Text block
☆ ☆ ☆

Judge: Katherine Chilton, Case: 20STLC03019, Date: 2023-02-23 Tentative Ruling

Case Number: 20STLC03019     Hearing Date: February 23, 2023    Dept: 25

PROCEEDINGS:      MOTION FOR SUMMARY JUDGMENT OR SUMMARY ADJUDICATION

 

MOVING PARTY:   Plaintiff Manhattan Floor Covering, Inc.

RESP. PARTY:         Defendant Maureen McCool

 

MOTION FOR SUMMARY JUDGMENT OR SUMMARY ADJUDICATION

(CCP § 437c)

 

TENTATIVE RULING:

 

Plaintiff Manhattan Floor Covering, Inc.’s Motion for Summary Judgment is GRANTED.  Plaintiff’s Motion for Summary Adjudication is hereby MOOT.

 

SERVICE: 

 

[X] Proof of Service Timely Filed (CRC 3.1300)             OK

[X] Correct Address (CCP 1013, 1013a)                                     OK

[X] 75/80 Day Lapse (CCP 12c and 1005 (b))                     OK

 

OPPOSITION:          Filed on January 4, 2023.                                    [   ] Late                      [   ] None

REPLY:                     Filed on January 11, 2023.                                    [   ] Late                      [   ] None

 

ANALYSIS:

 

I.                Background

 

On April 3, 2020, Plaintiff Manhattan Floor Covering, Inc. dba SERVPRO of Redondo Beach (“Plaintiff” or “MFC”) filed an action against Defendant Maureen McCool (“Defendant”) for breach of contract, open book account, and account stated.

☆ ☆ ☆

Material
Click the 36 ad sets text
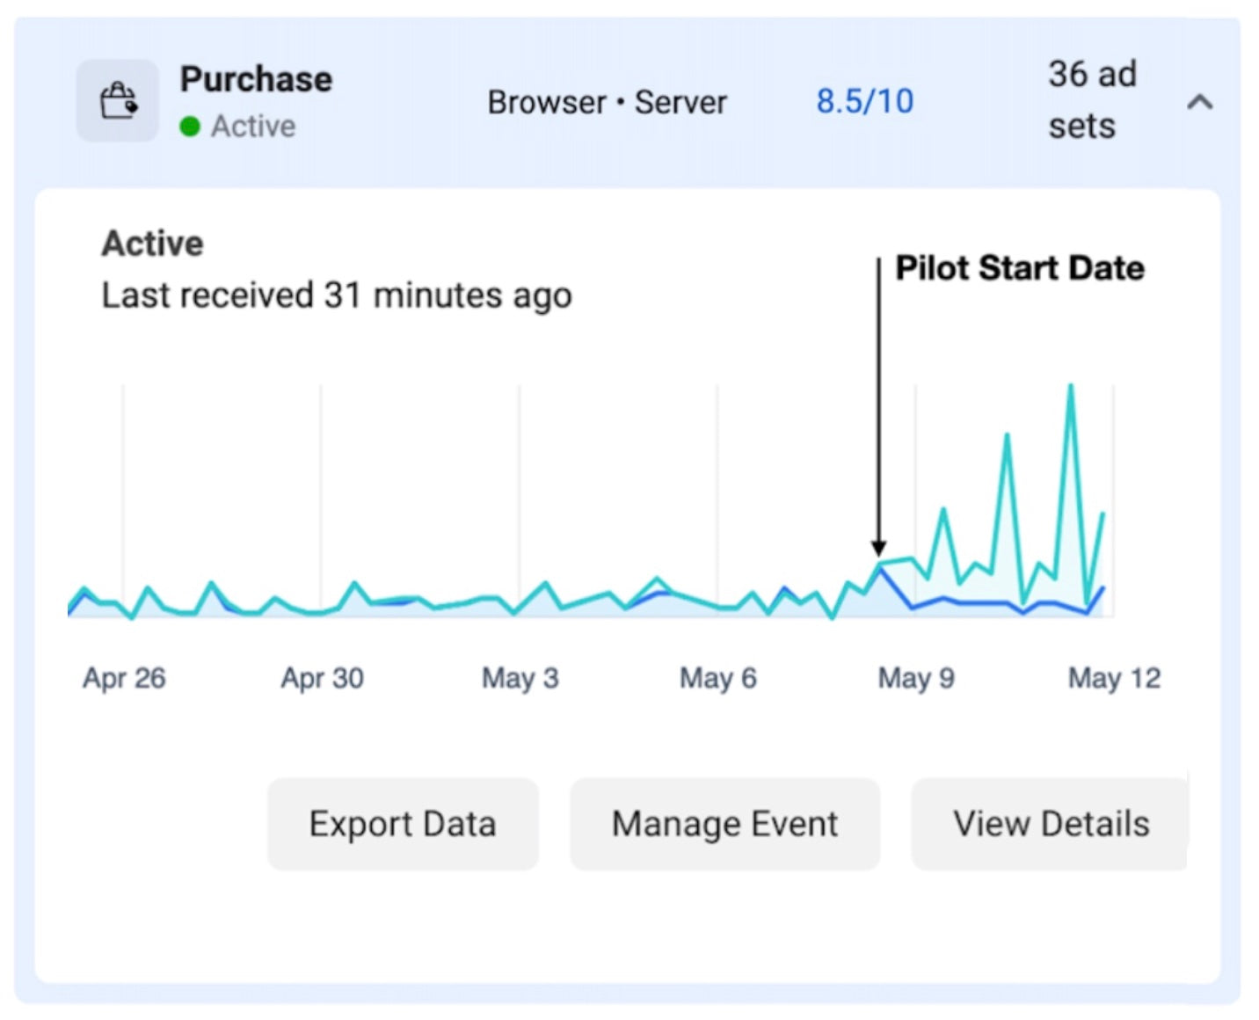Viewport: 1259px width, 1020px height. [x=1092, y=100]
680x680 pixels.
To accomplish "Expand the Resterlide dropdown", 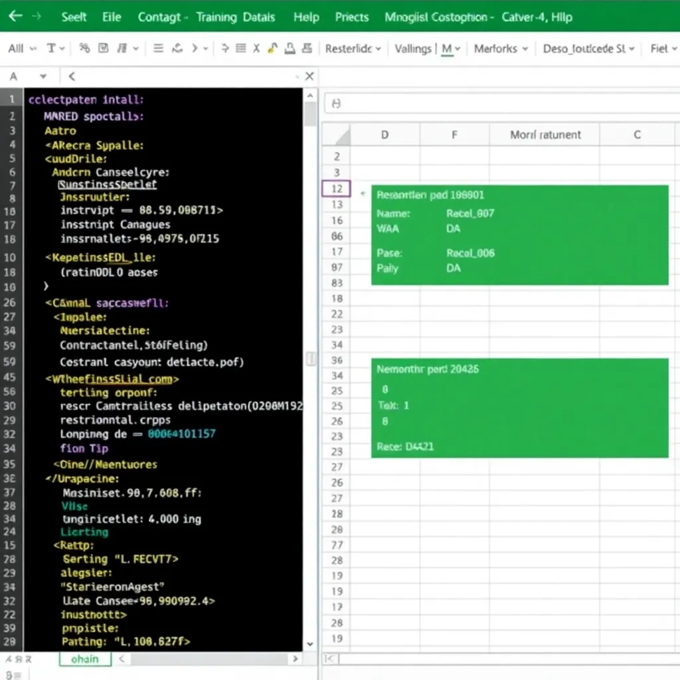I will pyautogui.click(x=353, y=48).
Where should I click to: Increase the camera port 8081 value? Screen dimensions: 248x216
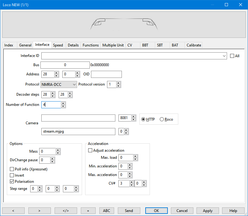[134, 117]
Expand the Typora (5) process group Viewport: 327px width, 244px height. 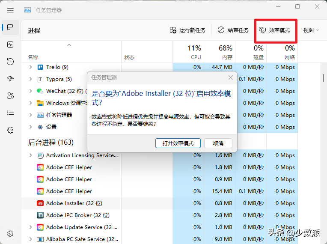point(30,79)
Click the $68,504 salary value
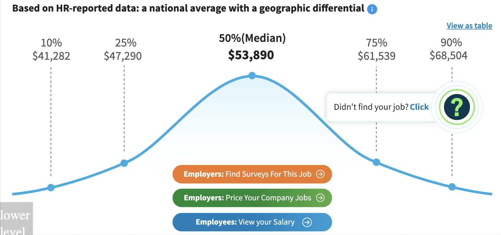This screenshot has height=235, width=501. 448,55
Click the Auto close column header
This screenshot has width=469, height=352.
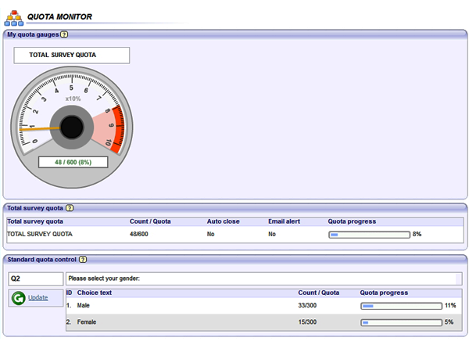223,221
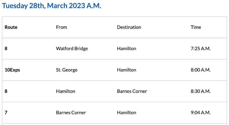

☆ ☆ ☆

Written tasks
1) Summarize the tentative ruling in two sentences.
2) According to the tentative ruling, what business name does Manhattan Floor Covering, Inc. use?
3) Please reproduce the tentative ruling between "(CCP § 437c)" and "is hereby MOOT.", inclusive.
The rows are separate material, unrelated to the tentative ruling.

Per-task outputs
1) On April 3, 2020, Manhattan Floor Covering, Inc. sued Maureen McCool for breach of contract, open book account, and account stated. The court granted the plaintiff's motion for summary judgment and found its motion for summary adjudication moot.

2) SERVPRO of Redondo Beach

3)
(CCP § 437c)

 

TENTATIVE RULING:

 

Plaintiff Manhattan Floor Covering, Inc.’s Motion for Summary Judgment is GRANTED.  Plaintiff’s Motion for Summary Adjudication is hereby MOOT.